By David Barwick – FRANKFURT (Econostream) – European Central Bank Governing Council member Yannis Stournaras on Tuesday said Greece must maintain fiscal discipline, protect its banking system and raise productivity through investment and reforms to preserve the gains made since its debt crisis.

Stournaras, who heads the Bank of Greece, told Athens Voice that Greece had overcome its crisis-era problem only if it continued “to do the right thing.”

For Greece, there had to be political consensus on three priorities, he said: continued fiscal responsibility, protection of the banking system, and investment and reforms to increase productivity.

The first priority was for Greece to keep producing primary surpluses so that it could service interest payments and reduce still-high public debt, he said.

“At least this year, at the end of the year, I think we will no longer be the country with the largest debt as a percentage of GDP in Europe,” he said.

The second priority was to protect the banking system “as the apple of our eye,” Stournaras said.

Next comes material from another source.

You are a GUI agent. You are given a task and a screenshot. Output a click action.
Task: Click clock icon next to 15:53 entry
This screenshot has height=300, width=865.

Banks needed to accept deposits safely and lend safely to businesses, he said. “An economy without banks and liquidity, it will not have a high growth rate,” he said.

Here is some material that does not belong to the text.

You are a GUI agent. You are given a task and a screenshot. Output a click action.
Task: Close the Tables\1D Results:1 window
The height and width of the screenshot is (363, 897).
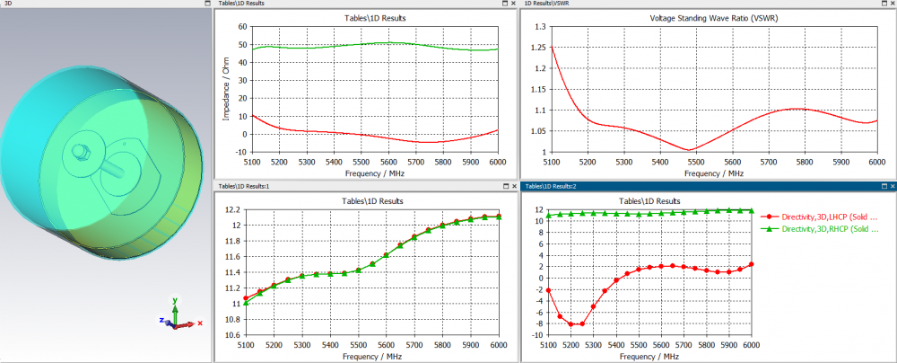click(514, 186)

The third priority was to raise productivity, which did not mean longer hours but better equipment and organization, he said.

Higher productivity would allow Greece to raise wages and converge toward European prosperity without recreating macroeconomic imbalances, he said.

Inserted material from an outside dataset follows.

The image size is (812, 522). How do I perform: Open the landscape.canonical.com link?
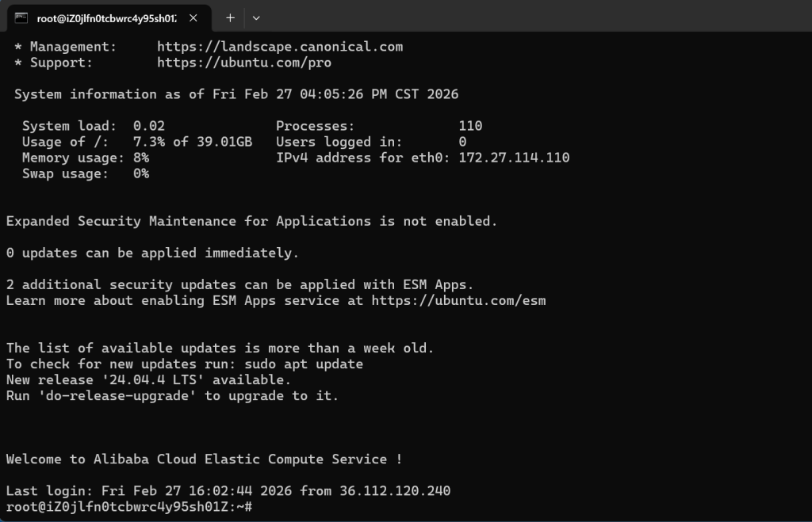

The pre-crisis level of Greek prosperity had not been sustainable because it rested on a public-sector deficit of 15% of GDP and a current-account deficit of 14% of GDP, he said.

“It wasn't sustainable, it was a bubble,” he said.

Stournaras said the Greek crisis had differed from those of some other European countries because it had started in the public sector rather than the banks.

“The Greek crisis was not a banking crisis, it was a public sector crisis,” he said.

On Europe, Stournaras said the euro needed stronger architecture to play a more global role and compete with the dollar on equal terms.

Completing Banking Union would require a pan-European deposit guarantee scheme, he said.

Europe also needed the Savings and Investments Union, he said, arguing that a company wanting to operate across the EU should not need authorization in 27 countries.

These steps did not require treaty change, Stournaras said.

“The Banking Union, the Savings and Investment Union, does not need to amend the Treaty,” he said.

Asked about the possibility Greece could have left the euro during the crisis, Stournaras said such an outcome would have been an “absolute disaster.”

Leaving the euro would not have been a simple devaluation, he said. Deposits would have lost around 80% of their value against foreign currencies and foreign goods, contracts with foreign counterparties would have had to be renegotiated, and banks and businesses would have faced severe balance-sheet problems, he said.

“If we were to leave the euro, it would be a very big disaster,” he said.

On inflation, Stournaras said central banks did not seek to maximize profits and were responsible for preserving price stability.

“The central bank wants inflation to be at 2%,” he said.

Inflation undermined the foundations of society and made people poorer without them realizing it, he said.